Insalata di rinforzo. La più ricca delle più povere pietanze delle Feste. Perché sulle tavole dei napoletani non può mancare: «È devozione».
E tutti sanno che per una ottima insalata di rinforzo l’ingrediente principe è la papaccella. Un peperone unico e, attenzione, in via di estinzione, tant’è che è iscritto al “Repertorio regionale” ed è conservato nelle Banche del germoplasma vegetale Campano. Insomma, c’è il rischio che da qui a qualche anno l’insalata di rinforzo potrebbe perdere, appunto, il “rinforzo”. Per scongiurare l’oblio di un sapore che è parte della napoletanità a tavola, un gruppo di studiosi del dipartimento di Agraria della Federico II sta portando avanti un progetto straordinario di ricerca, insieme con alcuni produttori decisi a non perdere questo gioiello della terra campana. Anche per metterlo al riparo dalle falsificazioni.
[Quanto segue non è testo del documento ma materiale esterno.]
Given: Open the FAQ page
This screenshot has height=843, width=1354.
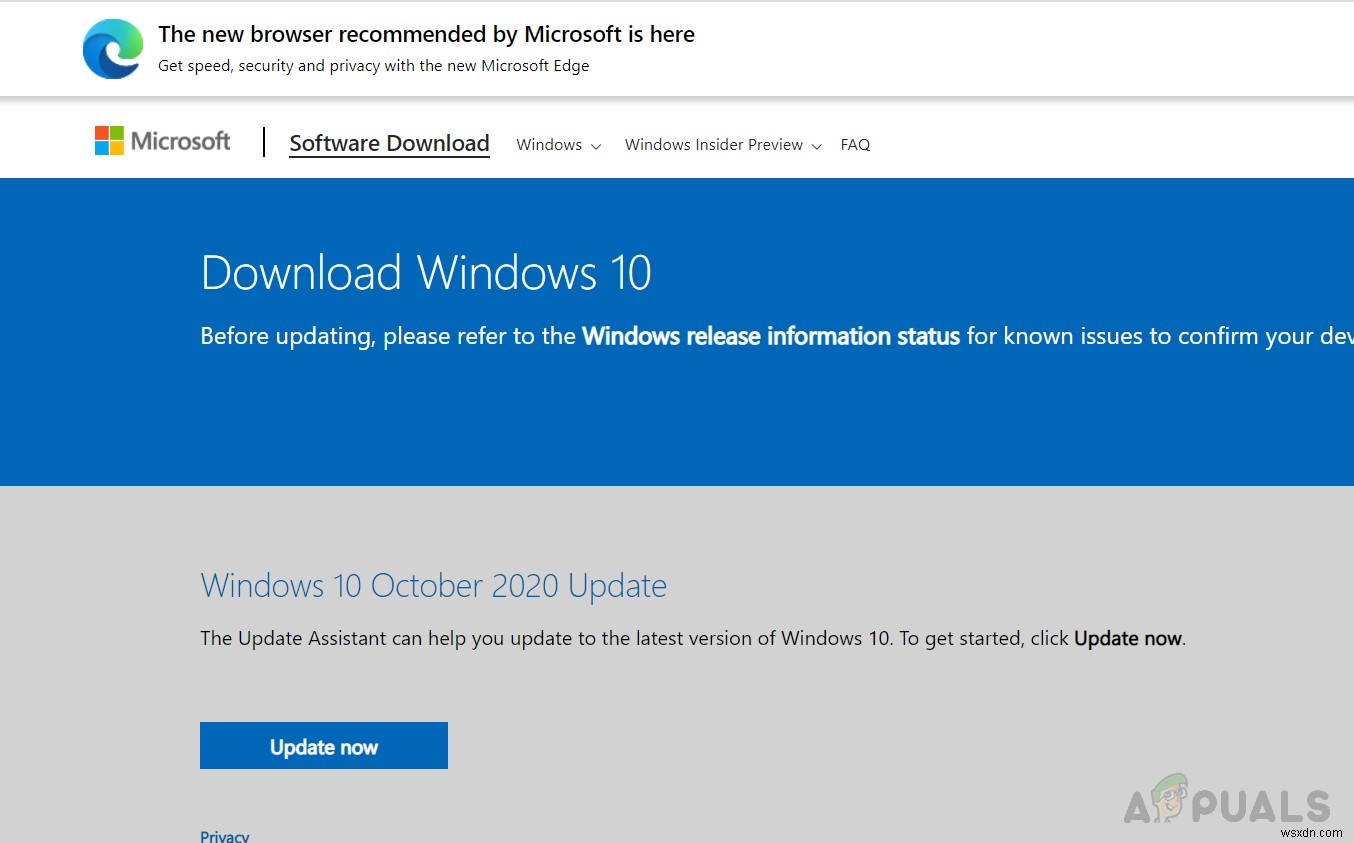Looking at the screenshot, I should tap(855, 145).
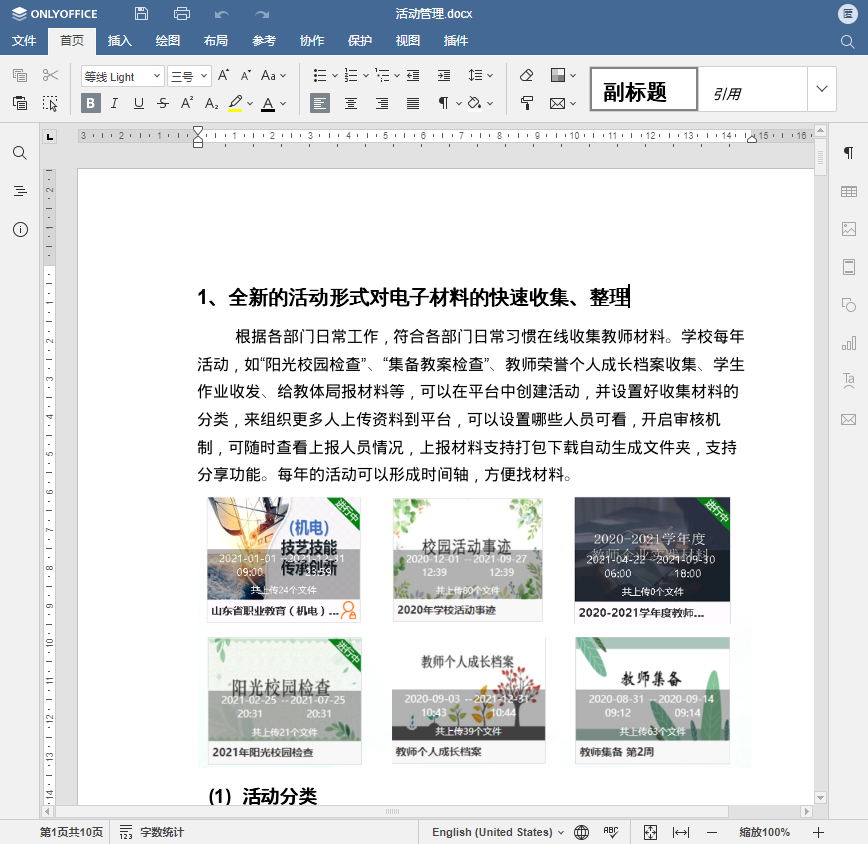This screenshot has height=844, width=868.
Task: Open the headings navigation panel on the left
Action: pyautogui.click(x=20, y=191)
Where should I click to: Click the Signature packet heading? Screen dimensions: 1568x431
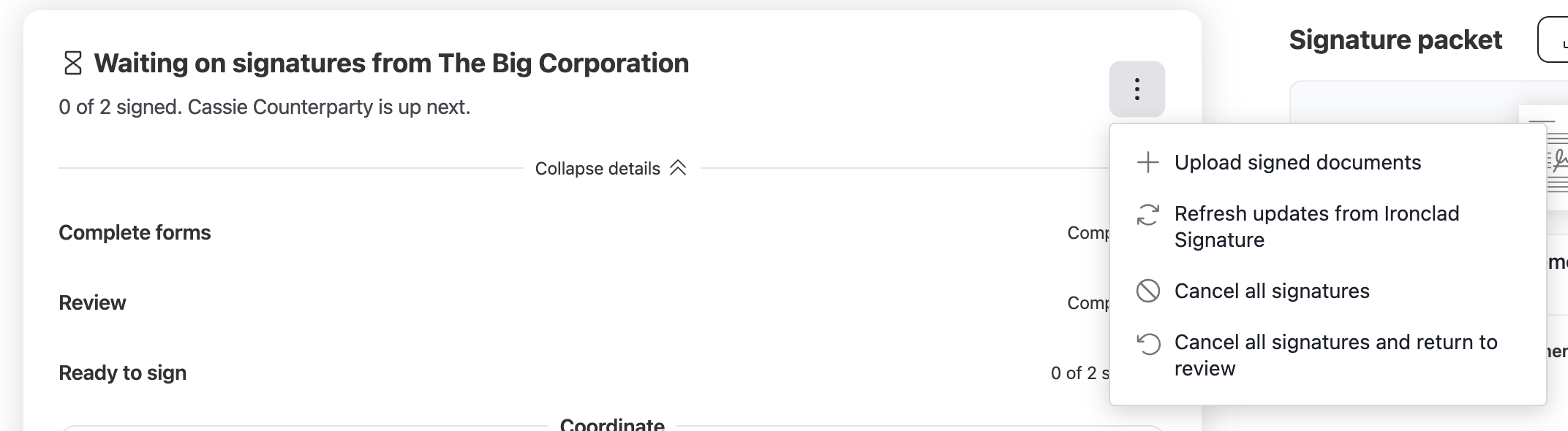1395,39
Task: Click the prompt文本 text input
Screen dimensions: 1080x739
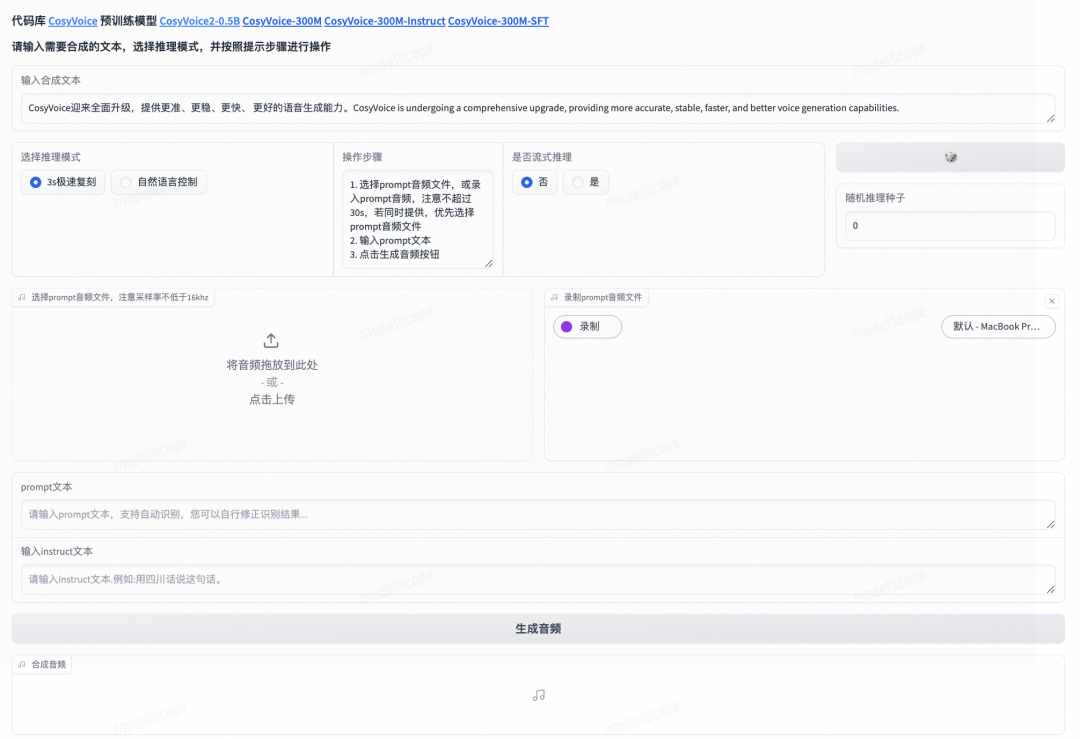Action: click(539, 514)
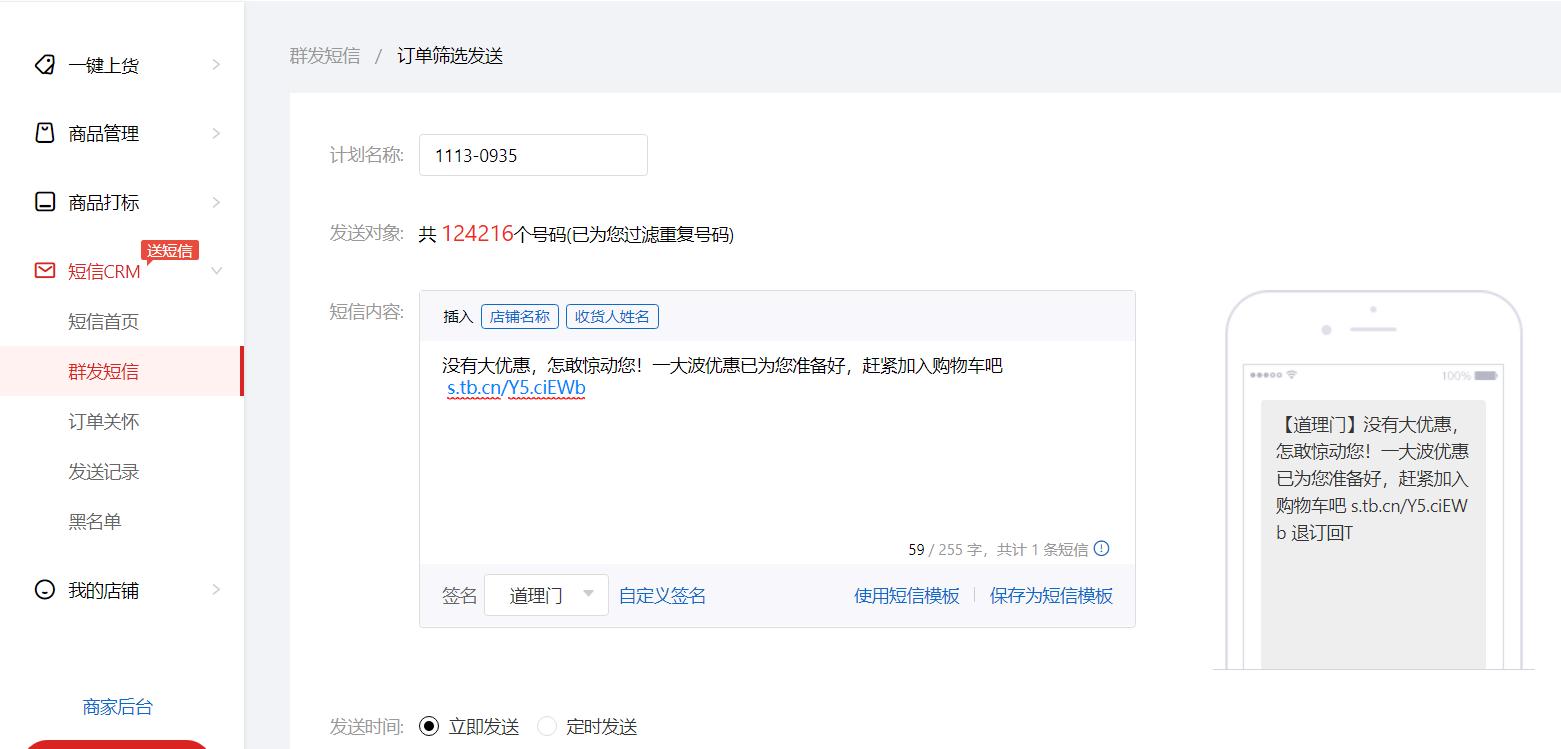Click the character count info icon

1100,548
Si fa presto, dunque, a dire papaccella, perché non tutti i peperoni sott’aceto possono fregiarsi di questo “titolo”. Quelle vere hanno una forma “costoluta” e devono essere coltivate in un’area ben definita di quella che i romani chiamavano Campania felix: Brusciano, Mariglianella, Marigliano, Acerra, Nola, Castello di Cisterna, Pomigliano d’Arco, Sant’Anastasia, Casalnuovo; è presidio Slow Food dal 2007 ed è sostenuto dalla Regione Campania, assessorato all’Agricoltura. A produrre questo gustoso peperone sono solo in 5, il loro referente è Bruno Sodano; una agricoltura eroica, specie perché strappa all’ignominia della Terra dei fuochi la campagna fertile e rigogliosa dell’agro nolano-pomiglianese. Come appassionato è il lavoro di Patrizia Spigno, ricercatrice della facoltà di Agraria, esperta in agrobiodiversità da anni impegnata per la conservazione del patrimonio di varietà di ortaggi storici e tradizionali della Campania attraverso la realizzazione di progetti finanziati in ambito regionale, nazionale ed europeo.
E così, quello che sembra il piatto povero arrivato a noi dalla condizione di antica miseria di un popolo lazzaro e re, assume tutto il sapore della storia e della cultura della terra campana. Una terra fertile, capace di accogliere i semi arrivatai da tanto lontano e di farne un prodotto proprio e tradizionale. Che dire? Mangiare non è solo nutrirsi ma conoscere e lottare per non perdere il piacere di ritrovarsi a tavola, anche in un tempo tanto difficile, gustando la storia.